In the last few month’s allegations of sexual assault have dominated the headlines. Many in the United States are waking up to the particular pain silently endured by many for decades. This is a positive development. But the counterassault will soon come. Propagandists and their media teams will point to the big and the broad and the violent. They will talk much of the real world, of the truth, of people suffering in the Middle East and Middle America. They will scream about the big picture, about men in positions of power making hard decisions. They will tell us many stories about War, of missile-button pushing and beaches stormed. They will teach us about History. They will preach Necessity.
They will say you don’t know how good you have it.
Many of the accusers will begin to doubt the validity of their own pain. The victims will begin to wonder if they were selfish to be hurt in a world where people die in horrible ways and suffer so many horrible wrongs. How can their pain be special when there is so much pain? How can these violations mean anything in a world defined by greater violence? Greater violations?
But this misses the point. Pain is not quantifiable.
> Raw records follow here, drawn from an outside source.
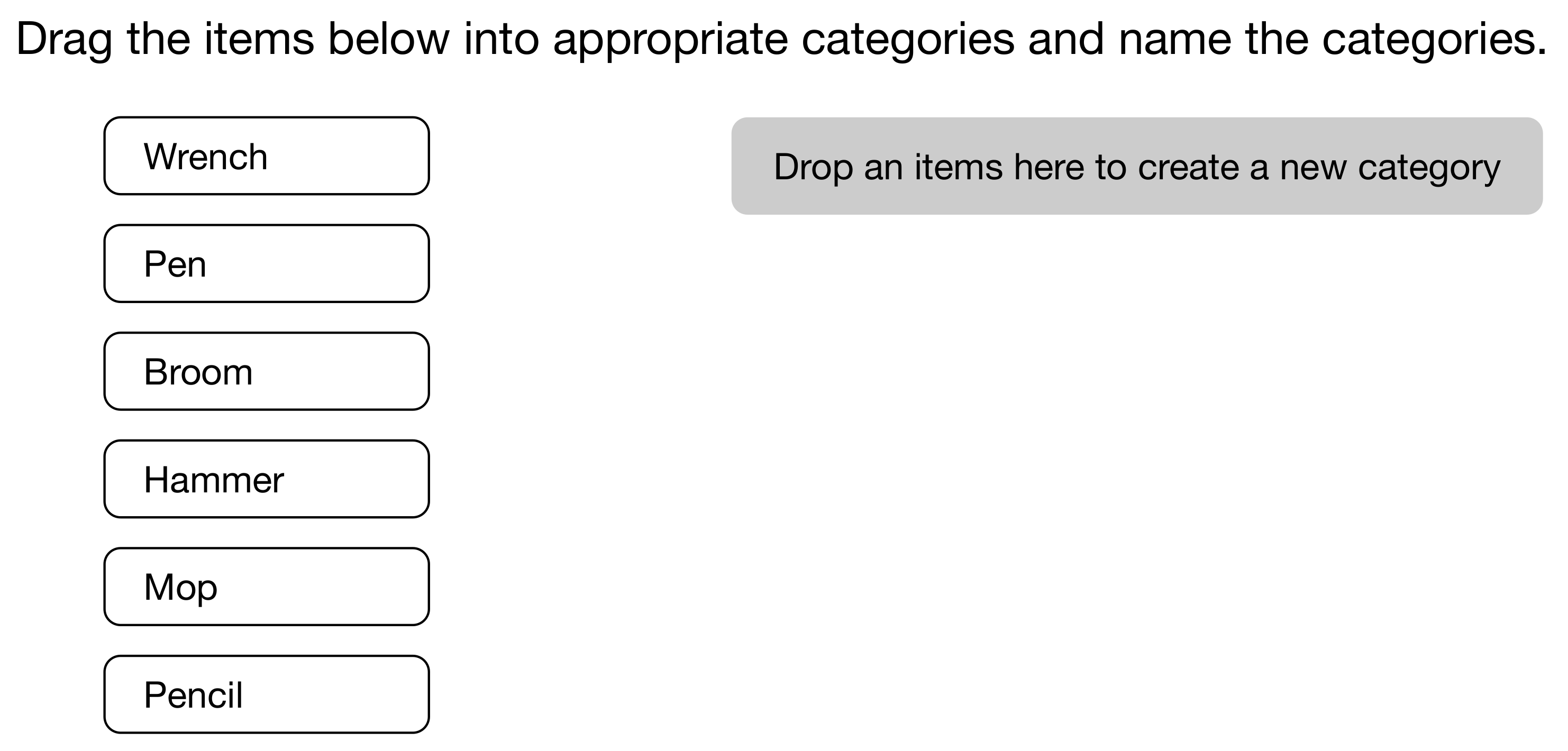1568x751 pixels.
Task: Click the gray new category drop zone
Action: click(1136, 166)
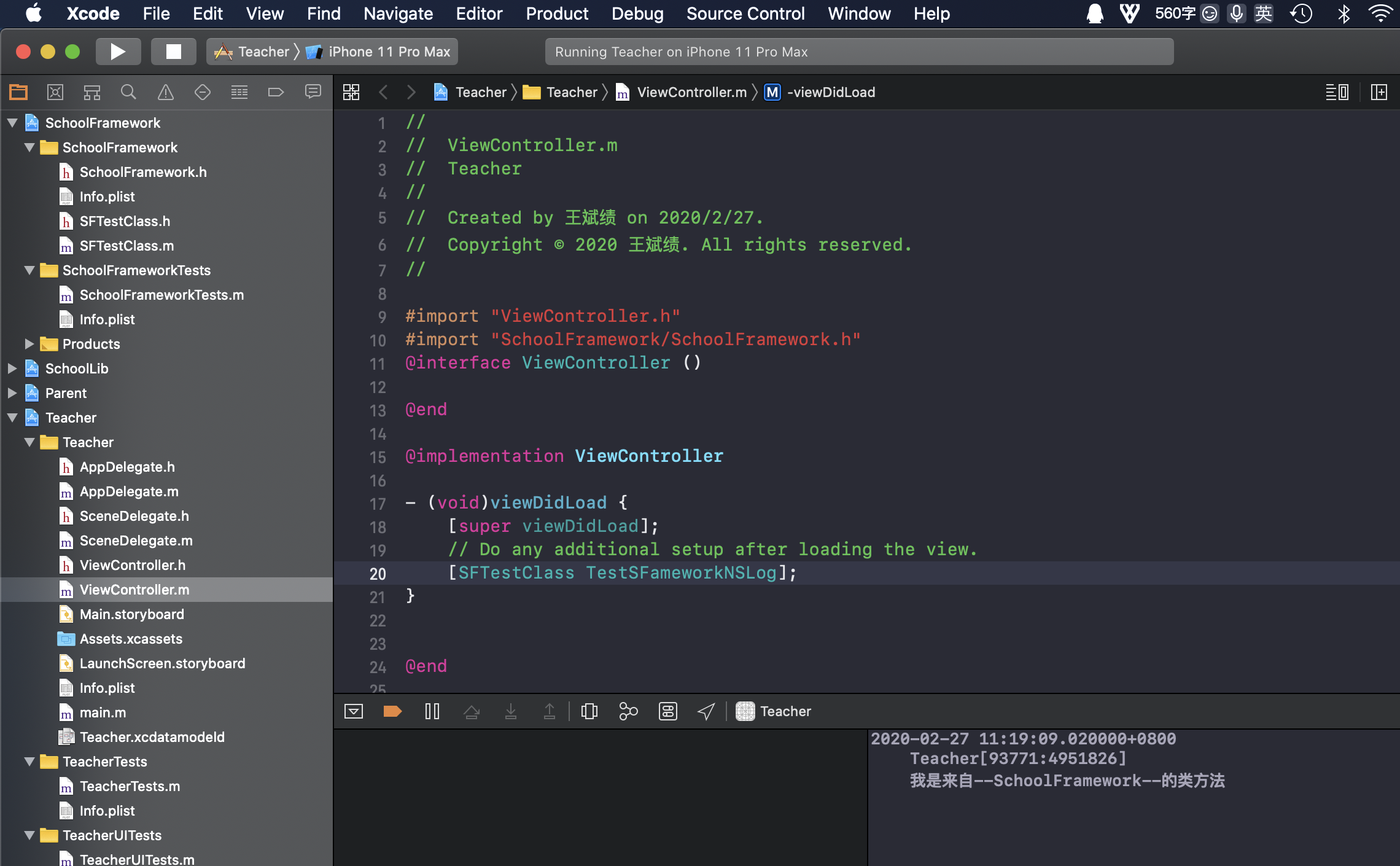Click the jump bar -viewDidLoad breadcrumb
Image resolution: width=1400 pixels, height=866 pixels.
point(830,92)
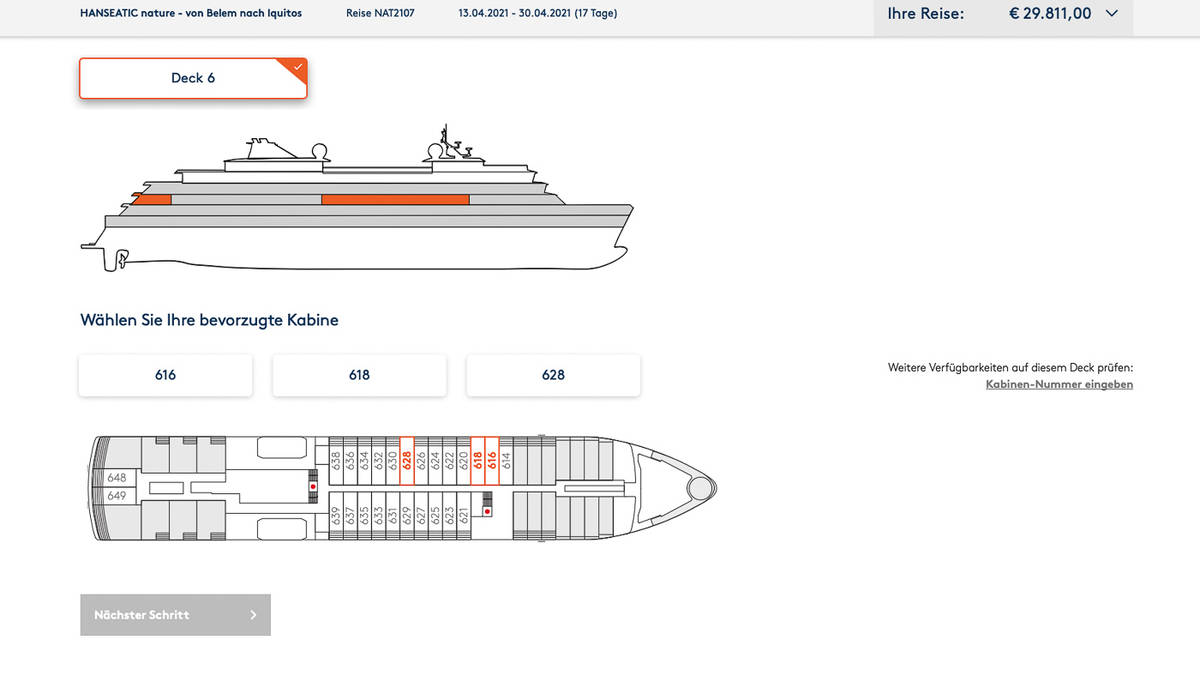Click cabin 621 on the deck plan
This screenshot has height=676, width=1200.
[x=463, y=515]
And those who attempt to do so should wonder why they feel the need to do so, what they want to celebrate and what they want to excuse.
Like King Lear, Lady Bird, this confused suburban teenage girl, is a fool. She knows she is a fool and she persists in making a fool of herself because she cannot see any other way out (I was often reminded of Terrence Malick’s Badlands, another story of American youth finding a dangerous self in a wilderness of media, poverty, and self-loathing). And she wants out. The other characters—the priests, the nuns, her mom, her father, her brother—endure great pain, great tragedy. She dances on, this fool, knowing nothing of death, of civilians dying halfway across the world, of the suicides in her midst, thinking only of herself and her pain and her escape.
But is her dance foolish? Are her trials necessarily lesser, less substantial, than those who deal out and insist on pain because they see the world as so much pain? Should her agony be measured out, meted, compared, excused and denied by the pompous ineluctability of History and War? Don’t her experiences, the extremity of her definite emotions, contain the radical possibility of all that is singular and incomparable? Can different things be sad? Is it all war?
Lady Bird begins with the very last line of John Steinbeck’s The Grapes of Wrath—“she put her lips together and smiled mysteriously.” In the novel, Rose of Sharon’s baby has just died. She feeds a dying man with her breast milk. Her lips. Her breast. Her smile.
Faced with the immensity of history, the refuge of the particular is not escapism. It is the thing itself. And so too this satisfying movie. It is the thing itself. Life.